I'm fairly new to OpenCV, working on a fun personal project -- using a webcam + OpenCV on a Raspberry Pi to detect birds in my fig tree and trigger a scare device. But I'm hitting serious roadblocks trying to train a simple LBP cascade.
I have a simple test app which runs detectMultiScale on a few test images. Using the standard lbpcascade_frontalface.xml the test successfully detects faces within ~200 milliseconds, which is awesome.
Then I took 11 different photos of a square cookie cutter and cropped them to 24x24, obtained 20 random negative images cropped to 200x200, and created 12 test images at 320x240. See the images here.
I then trained the cascade.xml with:
opencv_traincascade -data data -vec vec -bg bg.txt -featureType LBP -w 24 -h 24
and run my detection with:
bird_cascade.detectMultiScale(gray, birds, 1.1, 2, 0, Size(80, 80));
Results:
- the xml file is 390KB, very large compared to lbpcascade_frontalface.xml which is 52KB. Why does this much smaller data set result in a much larger xml file??
- detectMultiScale takes ~42 seconds per image, about 250 times slower than face detection.
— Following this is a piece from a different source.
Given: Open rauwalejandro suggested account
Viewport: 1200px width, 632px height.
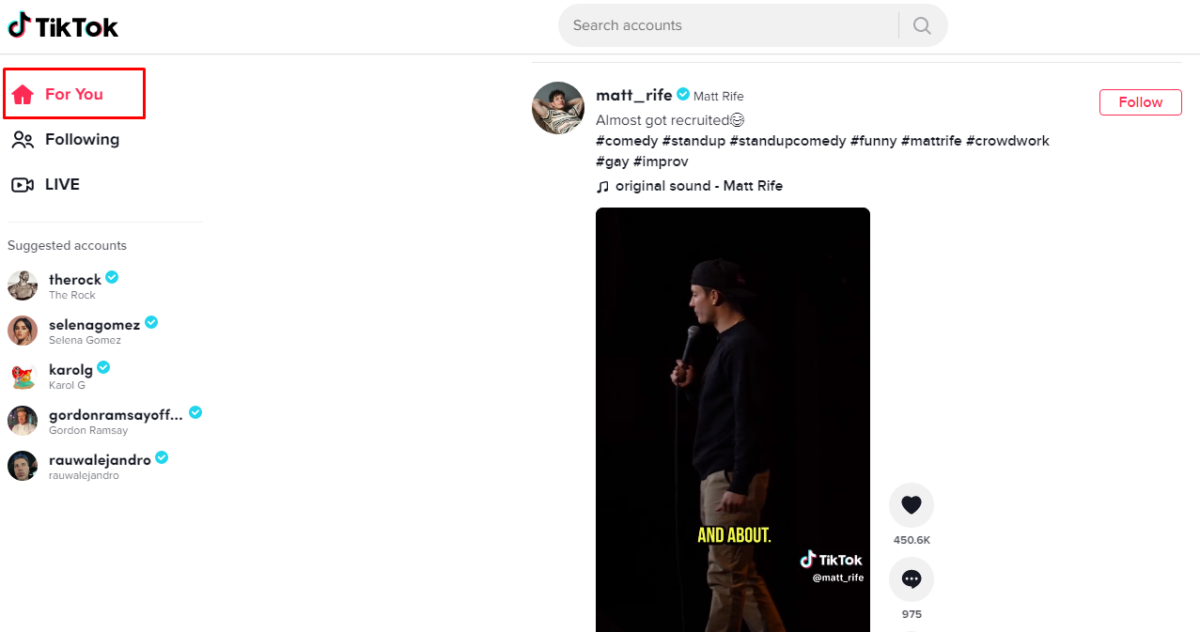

Again, completely opposite of what I'd expect.
- detectMultiScale doesn't detect any of the star shapes, even on images which contain the exact shapes from the positives training set... rather it always appears to detect a single 104x104 match in the center of the image, regardless of the image :(
Things I've tried in training which haven't made any difference:
- specifying numPos 11 and numNeg 20
- specifying maxFalseAlarmRate of 0.95 (just stabbing in the dark here, haven't found any online docs that explain this very clearly)
- specifying numStages 10 (this actually reduced the xml file size to 220KB and detection time to 33 seconds, but that's still awful)
- using a single star image + opencv_createsamples to produce a vec file with 2000 positives, and supplying 100 negatives. This took over 3 hours to train, but the xml is 505KB and detection takes ~70 seconds, with no successes.
As you can see, I've spent a lot of time but am getting nowhere. I've studied several online tutorials/references but none addresses the total failure I'm encountering.
Any of the following would be EXTREMELY helpful:
- specific insights as to why I'm getting complete failure in my case, and which bits to alter to achieve success.
- a thorough explanation of the LBP algorithm which would give some intuition for dialing in the mysterious training/detection parameters such as numPos, numStages, minHitRate, maxFalseAlarmRate, scaleFactor, minNeighbors (I'm having trouble making sense of this write-up by Maria Dimashova)
- pointer to a good starter tutorial for LBP training -- the standard docs are pretty weak
- I want to start small, but is it even possible to produce a 'test' cascade that doesn't require hundreds or thousands of positives & negatives?
Thanks in advance!
Ken